### Task directions
The data should be printed in full, character for character.

(Source data)
====================

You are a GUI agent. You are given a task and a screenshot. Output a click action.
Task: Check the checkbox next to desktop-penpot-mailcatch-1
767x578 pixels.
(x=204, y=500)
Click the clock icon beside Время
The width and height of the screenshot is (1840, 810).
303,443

====================

### Exercise output
You are a GUI agent. You are given a task and a screenshot. Output a click action.
Task: Check the checkbox next to desktop-penpot-mailcatch-1
767x578 pixels.
(x=204, y=500)
Click the clock icon beside Время
The width and height of the screenshot is (1840, 810).
303,443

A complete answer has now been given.